» **TASK GOAL**: Nothing but the lines from the start of the records through the line that contains "Click the At" is to be copied, and each is to be copied exactly.

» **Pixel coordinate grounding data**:

*-*-*

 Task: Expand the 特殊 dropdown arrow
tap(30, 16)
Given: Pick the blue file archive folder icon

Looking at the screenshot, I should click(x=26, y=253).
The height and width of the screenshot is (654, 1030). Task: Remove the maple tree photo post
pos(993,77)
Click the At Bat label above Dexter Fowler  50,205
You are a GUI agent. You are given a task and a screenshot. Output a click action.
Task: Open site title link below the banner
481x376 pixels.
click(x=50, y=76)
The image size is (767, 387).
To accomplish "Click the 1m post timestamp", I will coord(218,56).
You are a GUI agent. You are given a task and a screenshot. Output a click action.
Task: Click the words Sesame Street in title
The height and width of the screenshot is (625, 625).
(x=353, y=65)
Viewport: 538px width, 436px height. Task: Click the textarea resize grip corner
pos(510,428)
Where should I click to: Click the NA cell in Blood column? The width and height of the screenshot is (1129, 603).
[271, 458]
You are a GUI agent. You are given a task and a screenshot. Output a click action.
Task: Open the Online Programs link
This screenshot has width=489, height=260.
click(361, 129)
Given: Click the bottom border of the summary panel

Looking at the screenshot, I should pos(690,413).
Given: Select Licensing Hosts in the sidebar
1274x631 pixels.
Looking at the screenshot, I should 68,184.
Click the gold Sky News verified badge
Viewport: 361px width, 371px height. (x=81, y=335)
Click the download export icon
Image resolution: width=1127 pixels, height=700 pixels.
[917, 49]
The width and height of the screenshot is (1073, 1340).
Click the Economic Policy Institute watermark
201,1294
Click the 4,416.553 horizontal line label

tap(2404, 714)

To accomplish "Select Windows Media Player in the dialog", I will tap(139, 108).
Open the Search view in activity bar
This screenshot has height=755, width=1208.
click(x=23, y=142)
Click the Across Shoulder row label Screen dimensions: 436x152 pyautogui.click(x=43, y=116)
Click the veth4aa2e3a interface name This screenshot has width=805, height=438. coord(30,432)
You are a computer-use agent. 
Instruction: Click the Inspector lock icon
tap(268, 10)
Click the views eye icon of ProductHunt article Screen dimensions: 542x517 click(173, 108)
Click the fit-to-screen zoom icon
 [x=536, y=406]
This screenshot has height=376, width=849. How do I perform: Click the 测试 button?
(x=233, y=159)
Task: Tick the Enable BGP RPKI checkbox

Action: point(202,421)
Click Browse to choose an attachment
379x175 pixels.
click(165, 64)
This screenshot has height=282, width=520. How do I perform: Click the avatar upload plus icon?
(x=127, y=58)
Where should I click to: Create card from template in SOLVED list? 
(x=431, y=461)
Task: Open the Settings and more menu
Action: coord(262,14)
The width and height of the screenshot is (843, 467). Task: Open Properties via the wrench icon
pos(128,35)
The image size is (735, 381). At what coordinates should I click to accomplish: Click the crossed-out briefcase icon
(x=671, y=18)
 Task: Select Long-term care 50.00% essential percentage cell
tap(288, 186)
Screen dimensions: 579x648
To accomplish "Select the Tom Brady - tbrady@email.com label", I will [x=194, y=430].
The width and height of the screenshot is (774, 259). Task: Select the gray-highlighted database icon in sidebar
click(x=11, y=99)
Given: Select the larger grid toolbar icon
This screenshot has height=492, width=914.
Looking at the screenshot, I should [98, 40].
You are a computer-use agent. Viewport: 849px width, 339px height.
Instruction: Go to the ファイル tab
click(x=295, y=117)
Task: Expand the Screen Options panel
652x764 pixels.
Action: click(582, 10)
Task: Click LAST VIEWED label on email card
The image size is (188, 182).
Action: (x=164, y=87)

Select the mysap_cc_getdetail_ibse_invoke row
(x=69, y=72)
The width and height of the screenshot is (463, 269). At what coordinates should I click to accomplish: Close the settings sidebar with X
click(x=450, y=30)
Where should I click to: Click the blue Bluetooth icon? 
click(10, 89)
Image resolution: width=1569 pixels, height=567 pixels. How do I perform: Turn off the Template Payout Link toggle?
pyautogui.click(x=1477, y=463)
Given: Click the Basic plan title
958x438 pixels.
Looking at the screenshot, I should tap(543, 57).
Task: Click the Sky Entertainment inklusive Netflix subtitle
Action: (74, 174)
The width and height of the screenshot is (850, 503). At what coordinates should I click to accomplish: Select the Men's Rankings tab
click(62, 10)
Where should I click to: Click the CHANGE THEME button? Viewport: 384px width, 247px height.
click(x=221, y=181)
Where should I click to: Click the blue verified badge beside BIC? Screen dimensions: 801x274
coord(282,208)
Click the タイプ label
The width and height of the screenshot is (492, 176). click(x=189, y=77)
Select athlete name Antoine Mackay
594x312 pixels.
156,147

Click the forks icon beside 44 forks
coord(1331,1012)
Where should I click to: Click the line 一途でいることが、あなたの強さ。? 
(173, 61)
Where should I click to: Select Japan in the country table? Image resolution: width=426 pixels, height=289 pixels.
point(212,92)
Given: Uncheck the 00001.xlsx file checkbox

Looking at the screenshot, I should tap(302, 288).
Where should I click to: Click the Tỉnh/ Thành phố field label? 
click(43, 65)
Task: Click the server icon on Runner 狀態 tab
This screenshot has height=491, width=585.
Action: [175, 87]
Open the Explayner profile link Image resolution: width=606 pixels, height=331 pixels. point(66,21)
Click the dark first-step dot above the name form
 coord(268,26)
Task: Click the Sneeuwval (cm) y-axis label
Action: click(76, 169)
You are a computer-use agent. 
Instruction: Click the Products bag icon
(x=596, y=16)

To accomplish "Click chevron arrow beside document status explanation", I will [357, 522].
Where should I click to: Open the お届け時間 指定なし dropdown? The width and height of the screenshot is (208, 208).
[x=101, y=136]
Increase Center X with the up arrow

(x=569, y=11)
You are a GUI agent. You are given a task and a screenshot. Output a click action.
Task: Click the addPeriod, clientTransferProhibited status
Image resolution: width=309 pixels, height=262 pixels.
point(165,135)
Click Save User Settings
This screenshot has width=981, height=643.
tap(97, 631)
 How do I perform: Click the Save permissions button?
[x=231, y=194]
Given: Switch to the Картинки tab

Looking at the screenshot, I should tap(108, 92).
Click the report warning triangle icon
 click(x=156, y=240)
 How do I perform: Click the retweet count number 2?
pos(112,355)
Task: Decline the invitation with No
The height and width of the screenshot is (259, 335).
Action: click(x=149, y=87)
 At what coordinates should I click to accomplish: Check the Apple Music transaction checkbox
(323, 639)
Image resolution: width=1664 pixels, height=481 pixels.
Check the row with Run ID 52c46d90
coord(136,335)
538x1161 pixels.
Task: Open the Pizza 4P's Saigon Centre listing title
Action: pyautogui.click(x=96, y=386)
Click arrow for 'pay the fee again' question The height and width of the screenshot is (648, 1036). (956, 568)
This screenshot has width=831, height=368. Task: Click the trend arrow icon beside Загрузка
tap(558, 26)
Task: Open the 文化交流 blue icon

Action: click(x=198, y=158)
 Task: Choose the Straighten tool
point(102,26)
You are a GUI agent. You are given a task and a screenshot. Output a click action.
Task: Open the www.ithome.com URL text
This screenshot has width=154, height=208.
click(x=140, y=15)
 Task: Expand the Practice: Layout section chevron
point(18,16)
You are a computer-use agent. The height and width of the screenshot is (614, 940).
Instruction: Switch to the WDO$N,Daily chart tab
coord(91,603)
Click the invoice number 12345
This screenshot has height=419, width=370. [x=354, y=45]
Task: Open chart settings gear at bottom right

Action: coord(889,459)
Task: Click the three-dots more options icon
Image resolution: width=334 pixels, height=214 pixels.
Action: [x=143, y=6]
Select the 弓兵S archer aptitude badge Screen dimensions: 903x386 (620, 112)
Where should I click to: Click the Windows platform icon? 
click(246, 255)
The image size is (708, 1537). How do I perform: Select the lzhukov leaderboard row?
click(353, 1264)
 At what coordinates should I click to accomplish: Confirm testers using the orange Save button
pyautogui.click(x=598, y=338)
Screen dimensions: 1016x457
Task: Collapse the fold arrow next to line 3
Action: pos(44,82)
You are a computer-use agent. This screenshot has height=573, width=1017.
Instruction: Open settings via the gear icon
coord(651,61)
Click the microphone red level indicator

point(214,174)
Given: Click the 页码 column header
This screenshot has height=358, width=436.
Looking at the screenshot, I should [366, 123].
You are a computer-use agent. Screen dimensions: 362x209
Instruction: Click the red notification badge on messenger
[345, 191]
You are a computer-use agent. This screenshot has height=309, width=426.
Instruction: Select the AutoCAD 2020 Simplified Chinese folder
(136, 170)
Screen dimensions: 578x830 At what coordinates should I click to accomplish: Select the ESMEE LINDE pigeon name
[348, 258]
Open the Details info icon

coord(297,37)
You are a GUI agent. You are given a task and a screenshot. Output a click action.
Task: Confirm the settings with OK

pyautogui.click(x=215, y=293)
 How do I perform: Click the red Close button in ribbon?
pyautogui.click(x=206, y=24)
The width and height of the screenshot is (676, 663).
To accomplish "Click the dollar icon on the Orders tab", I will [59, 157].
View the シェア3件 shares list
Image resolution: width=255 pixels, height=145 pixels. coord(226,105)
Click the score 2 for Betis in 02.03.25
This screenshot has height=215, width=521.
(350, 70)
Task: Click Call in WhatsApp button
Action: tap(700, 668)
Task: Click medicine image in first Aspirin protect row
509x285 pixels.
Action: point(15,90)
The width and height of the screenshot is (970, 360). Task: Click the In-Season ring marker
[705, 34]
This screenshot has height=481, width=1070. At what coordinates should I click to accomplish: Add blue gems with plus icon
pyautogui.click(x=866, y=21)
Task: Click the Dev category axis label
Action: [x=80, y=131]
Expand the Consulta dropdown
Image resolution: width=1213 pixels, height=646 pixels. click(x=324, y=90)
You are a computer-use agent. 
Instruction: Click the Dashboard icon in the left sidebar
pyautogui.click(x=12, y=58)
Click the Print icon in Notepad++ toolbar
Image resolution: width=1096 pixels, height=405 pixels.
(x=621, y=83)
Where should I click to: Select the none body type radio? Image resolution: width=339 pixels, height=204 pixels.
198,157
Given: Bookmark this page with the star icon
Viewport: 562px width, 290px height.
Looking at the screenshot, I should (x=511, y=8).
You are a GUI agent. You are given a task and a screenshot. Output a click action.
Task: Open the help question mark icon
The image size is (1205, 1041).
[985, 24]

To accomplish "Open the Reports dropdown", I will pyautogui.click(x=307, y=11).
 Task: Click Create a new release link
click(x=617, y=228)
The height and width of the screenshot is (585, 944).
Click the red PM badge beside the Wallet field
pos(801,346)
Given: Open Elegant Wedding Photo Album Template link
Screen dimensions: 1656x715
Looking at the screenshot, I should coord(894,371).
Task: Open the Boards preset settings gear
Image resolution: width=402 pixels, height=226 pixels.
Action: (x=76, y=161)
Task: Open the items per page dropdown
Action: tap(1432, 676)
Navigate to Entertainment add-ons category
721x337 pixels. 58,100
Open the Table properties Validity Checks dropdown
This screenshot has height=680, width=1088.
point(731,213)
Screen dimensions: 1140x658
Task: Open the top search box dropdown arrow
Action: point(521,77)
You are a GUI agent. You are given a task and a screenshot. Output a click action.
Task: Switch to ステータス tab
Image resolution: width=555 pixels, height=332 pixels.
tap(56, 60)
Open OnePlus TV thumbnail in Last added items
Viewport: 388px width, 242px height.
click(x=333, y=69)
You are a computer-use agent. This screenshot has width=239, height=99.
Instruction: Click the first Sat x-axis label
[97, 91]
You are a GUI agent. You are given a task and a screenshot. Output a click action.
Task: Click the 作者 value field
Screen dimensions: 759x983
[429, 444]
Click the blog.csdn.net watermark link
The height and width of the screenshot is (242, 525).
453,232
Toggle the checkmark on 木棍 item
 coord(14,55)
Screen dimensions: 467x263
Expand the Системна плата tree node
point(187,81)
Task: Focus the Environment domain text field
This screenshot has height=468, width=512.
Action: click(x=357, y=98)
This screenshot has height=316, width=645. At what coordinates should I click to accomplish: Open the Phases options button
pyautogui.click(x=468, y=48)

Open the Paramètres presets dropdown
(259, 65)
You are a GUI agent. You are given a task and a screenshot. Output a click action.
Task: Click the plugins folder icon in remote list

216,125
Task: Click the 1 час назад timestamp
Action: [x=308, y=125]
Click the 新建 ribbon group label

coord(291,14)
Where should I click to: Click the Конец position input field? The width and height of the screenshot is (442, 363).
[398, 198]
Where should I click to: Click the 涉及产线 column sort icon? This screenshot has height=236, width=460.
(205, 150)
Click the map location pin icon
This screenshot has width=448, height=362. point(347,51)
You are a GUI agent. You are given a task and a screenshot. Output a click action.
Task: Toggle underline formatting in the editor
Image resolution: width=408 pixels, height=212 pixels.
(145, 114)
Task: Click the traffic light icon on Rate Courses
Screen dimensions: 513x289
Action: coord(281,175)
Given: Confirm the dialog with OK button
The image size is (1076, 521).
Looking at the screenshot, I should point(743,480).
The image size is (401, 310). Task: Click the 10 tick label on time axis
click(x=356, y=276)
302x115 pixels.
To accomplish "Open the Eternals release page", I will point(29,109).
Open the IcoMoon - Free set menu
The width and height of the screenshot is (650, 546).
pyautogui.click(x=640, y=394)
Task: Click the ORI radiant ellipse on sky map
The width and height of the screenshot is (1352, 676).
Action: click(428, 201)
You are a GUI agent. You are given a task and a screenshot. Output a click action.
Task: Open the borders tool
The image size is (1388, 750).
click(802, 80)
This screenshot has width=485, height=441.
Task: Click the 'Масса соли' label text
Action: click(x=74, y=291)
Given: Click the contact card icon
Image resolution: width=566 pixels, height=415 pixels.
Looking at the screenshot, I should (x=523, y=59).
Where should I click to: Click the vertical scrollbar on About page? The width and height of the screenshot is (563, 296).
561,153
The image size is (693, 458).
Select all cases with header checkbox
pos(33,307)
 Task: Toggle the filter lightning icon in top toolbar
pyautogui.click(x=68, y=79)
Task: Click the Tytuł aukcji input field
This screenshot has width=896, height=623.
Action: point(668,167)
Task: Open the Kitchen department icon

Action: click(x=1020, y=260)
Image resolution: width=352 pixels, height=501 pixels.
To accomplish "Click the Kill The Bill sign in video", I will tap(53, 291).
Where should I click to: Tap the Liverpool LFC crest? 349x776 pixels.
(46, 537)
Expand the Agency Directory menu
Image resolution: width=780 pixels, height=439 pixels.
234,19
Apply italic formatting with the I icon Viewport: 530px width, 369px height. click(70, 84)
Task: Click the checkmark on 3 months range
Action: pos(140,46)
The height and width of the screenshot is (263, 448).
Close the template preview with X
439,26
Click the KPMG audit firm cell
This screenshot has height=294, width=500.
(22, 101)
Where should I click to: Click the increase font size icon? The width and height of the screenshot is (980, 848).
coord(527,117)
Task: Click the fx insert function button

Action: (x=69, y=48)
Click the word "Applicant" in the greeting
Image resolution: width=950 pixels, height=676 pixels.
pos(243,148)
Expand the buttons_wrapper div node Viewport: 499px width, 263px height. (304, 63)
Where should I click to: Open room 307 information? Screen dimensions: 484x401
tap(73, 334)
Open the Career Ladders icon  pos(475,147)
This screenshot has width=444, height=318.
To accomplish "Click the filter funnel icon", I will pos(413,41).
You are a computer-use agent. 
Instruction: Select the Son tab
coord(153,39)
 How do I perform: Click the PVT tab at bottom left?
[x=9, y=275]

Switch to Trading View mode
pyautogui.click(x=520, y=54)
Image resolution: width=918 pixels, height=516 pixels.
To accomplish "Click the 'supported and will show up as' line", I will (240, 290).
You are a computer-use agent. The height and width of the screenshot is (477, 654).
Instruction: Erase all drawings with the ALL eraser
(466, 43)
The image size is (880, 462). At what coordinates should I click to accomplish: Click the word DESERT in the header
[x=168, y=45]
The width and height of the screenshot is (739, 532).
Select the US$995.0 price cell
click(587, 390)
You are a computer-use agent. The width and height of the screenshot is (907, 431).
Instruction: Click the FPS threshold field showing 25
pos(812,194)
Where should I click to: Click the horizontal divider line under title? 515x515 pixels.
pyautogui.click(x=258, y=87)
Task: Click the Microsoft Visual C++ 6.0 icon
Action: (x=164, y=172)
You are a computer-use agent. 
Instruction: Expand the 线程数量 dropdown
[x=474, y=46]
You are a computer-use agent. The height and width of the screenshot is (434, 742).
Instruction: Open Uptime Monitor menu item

*-*-*

» **RESULT OF THIS EXERCISE**:
 Task: Expand the 特殊 dropdown arrow
tap(30, 16)
Given: Pick the blue file archive folder icon

Looking at the screenshot, I should click(x=26, y=253).
The height and width of the screenshot is (654, 1030). Task: Remove the maple tree photo post
pos(993,77)
Click the At Bat label above Dexter Fowler  50,205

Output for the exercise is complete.